The first round of the presidential elections in April 2000 took place amid intense scandals (a million names on the registration petition for Fujimori's party turned out to belong to dead people). Strikes and violent demonstrations against Fujimori broke out throughout the country. During the vote counting, districts under military control were reporting close to unanimous returns for the president, who had fired the country's supreme court for ruling him ineligible for a third term. Just as Fujimori was about to announce a dubious victory, a US government spokesman publicly warned him to allow a second round of voting. Clearly, the US does not want their lackey regime and the imperialist-dominated system in Peru to stand naked. But the Clinton administration has proposed an unprecedented amount of military aid for the governments of Peru and Colombia, exactly because the US has no intention of failing to protect its interests and American guns have long been decisive in that.
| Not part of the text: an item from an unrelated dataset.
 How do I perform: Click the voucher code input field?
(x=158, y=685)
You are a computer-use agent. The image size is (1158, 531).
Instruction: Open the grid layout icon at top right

This 17 May marked the twentieth anniversary of the beginning of the People's War in Peru - 20 years that our red flag has been flying there, in the hands of country's downtrodden, held aloft by the People's Liberation Army under the leadership of the PCP, itself forged in the revolutionary line developed under the leadership of Chairman Gonzalo. With proletarian revolutionary optimism, sacrifice and hard struggle, the PCP has confronted what Chairman Gonzalo, in his "cage speech", referred to as only a "bend in the road" - a judgement that more than ever haunts the reactionaries who stand in the way of the masses as they continue their unstoppable march on that road.